→ **AIM**: Recast the lines as a Markdown table with the columns Row and Line, starting with the line that contains "Viewport: 1456px width, 819px height." and going on through the line that contains "Action: pos(1329,309)", both included. Leave out blank lines and pictures, and give no other lines.

→ **PROVIDED INFORMATION**:
>> START
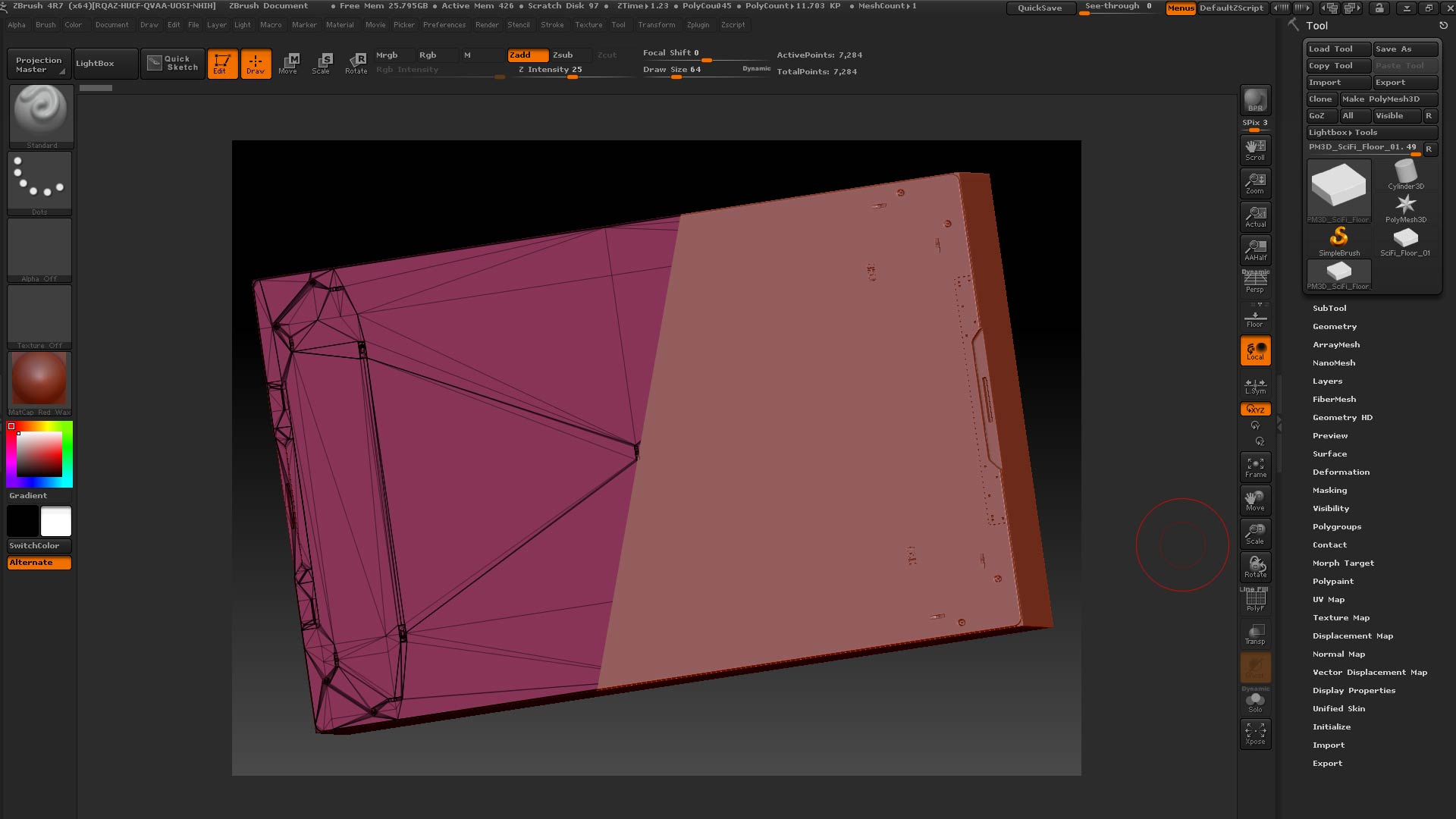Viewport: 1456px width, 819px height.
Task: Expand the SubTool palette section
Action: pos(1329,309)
>> END
>> START
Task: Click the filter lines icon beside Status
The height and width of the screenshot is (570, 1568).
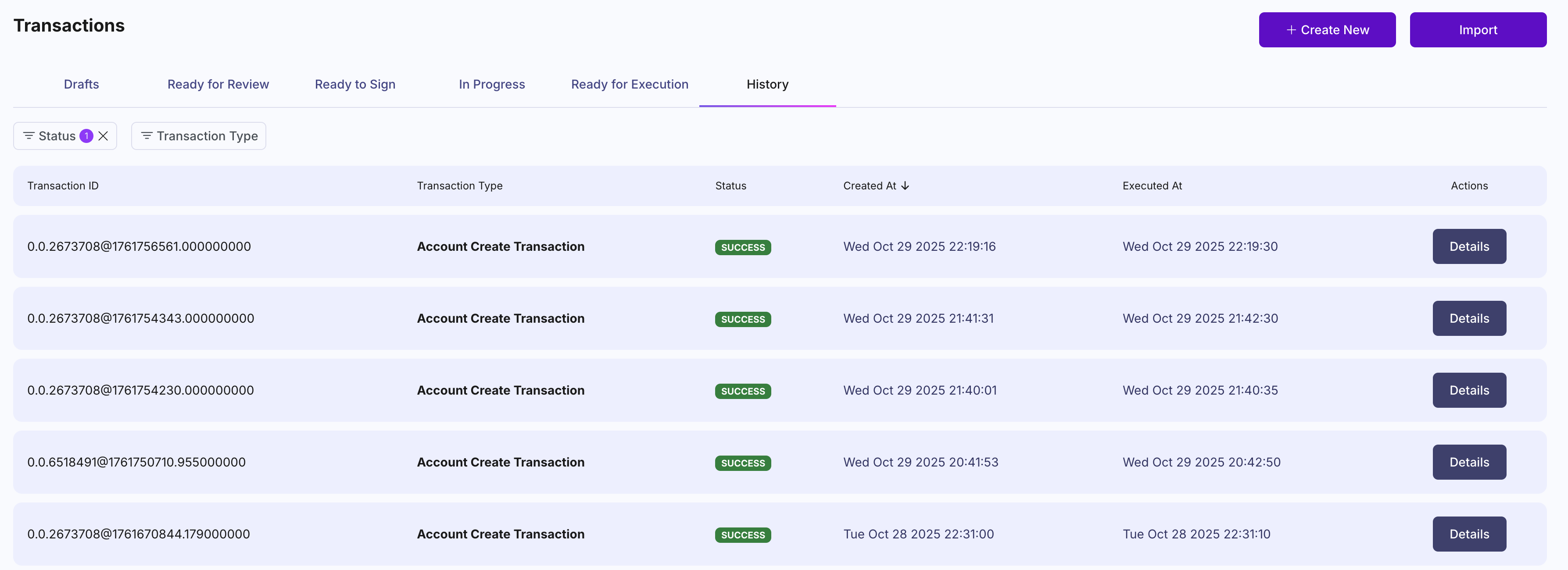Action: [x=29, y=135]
>> END
→ **SOLUTION FOR THIS EXERCISE**:
| Row | Line |
|---|---|
| 1 | Viewport: 1456px width, 819px height. |
| 2 | Task: Expand the SubTool palette section |
| 3 | Action: pos(1329,309) |